For this exercise, an exact copy is needed of only the lines from the one containing "You are a computer-use" through the end of the data, with pictures left out.

SUPPLIED MATERIAL
=== Begin Enclosure ===
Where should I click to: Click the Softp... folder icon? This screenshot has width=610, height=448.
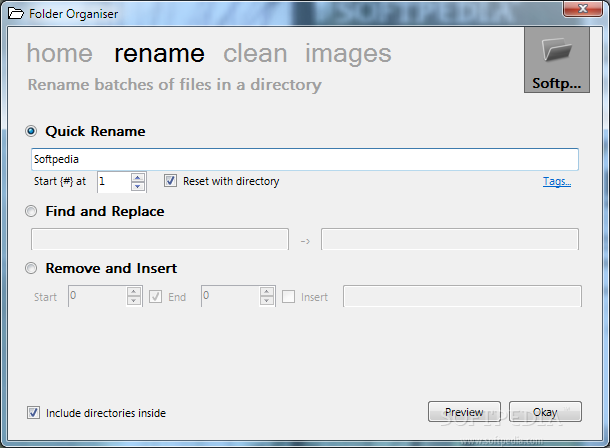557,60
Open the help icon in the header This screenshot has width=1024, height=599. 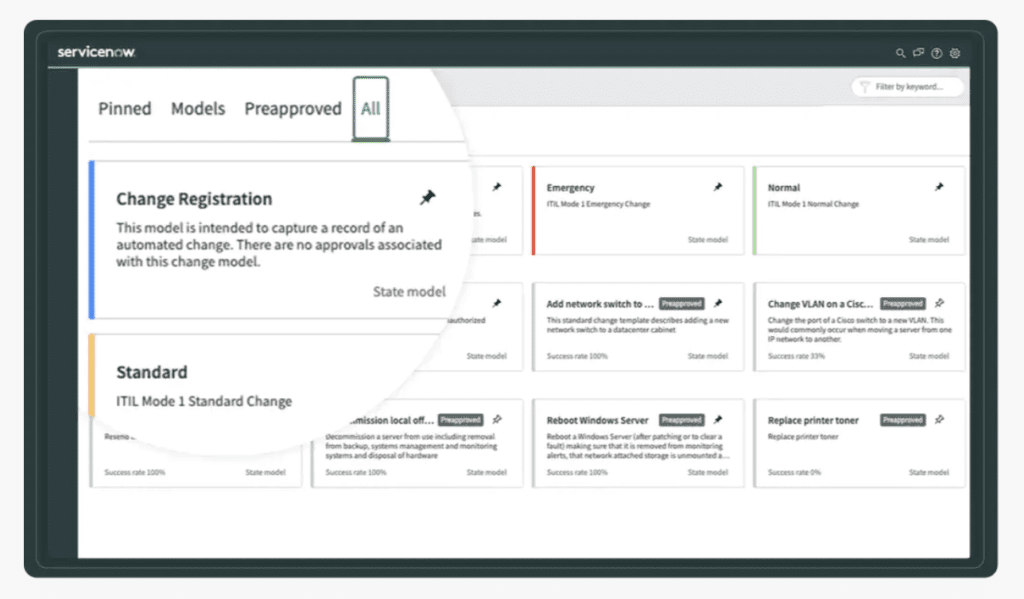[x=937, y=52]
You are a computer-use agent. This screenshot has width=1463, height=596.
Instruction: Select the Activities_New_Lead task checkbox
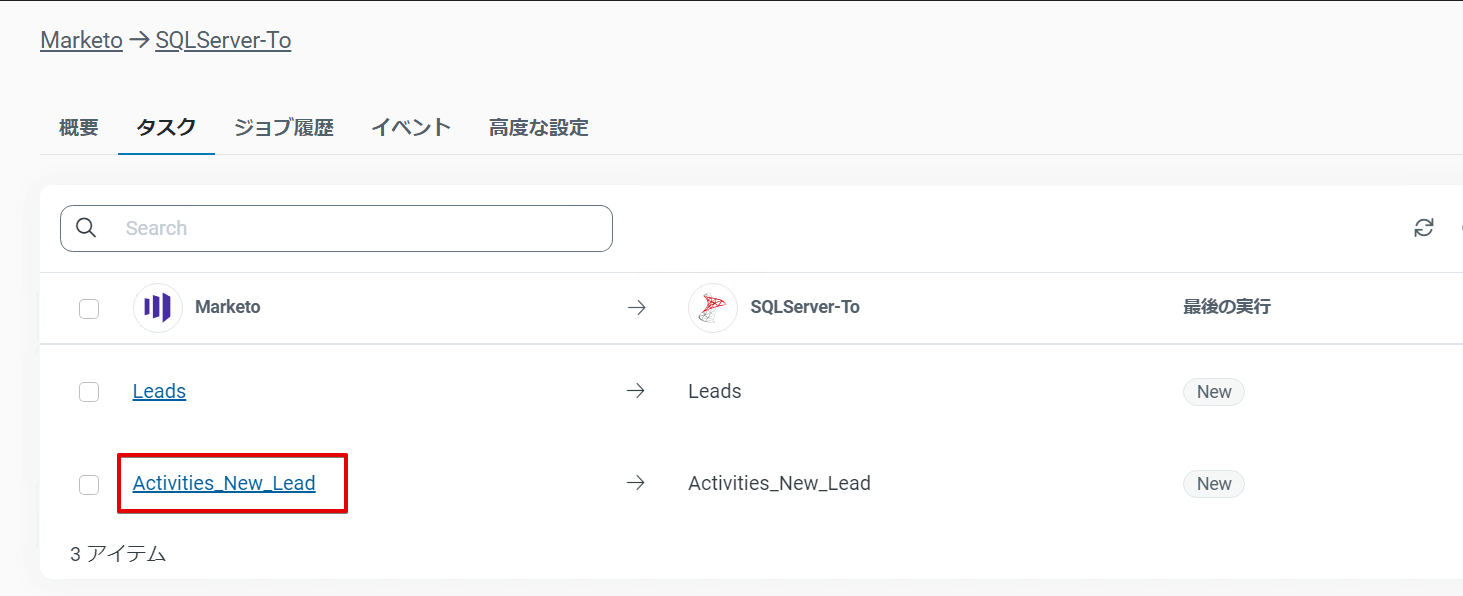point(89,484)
=== End Enclosure ===
COMPLETED TASK
You are a computer-use agent. This screenshot has width=1463, height=596.
Instruction: Select the Activities_New_Lead task checkbox
point(89,484)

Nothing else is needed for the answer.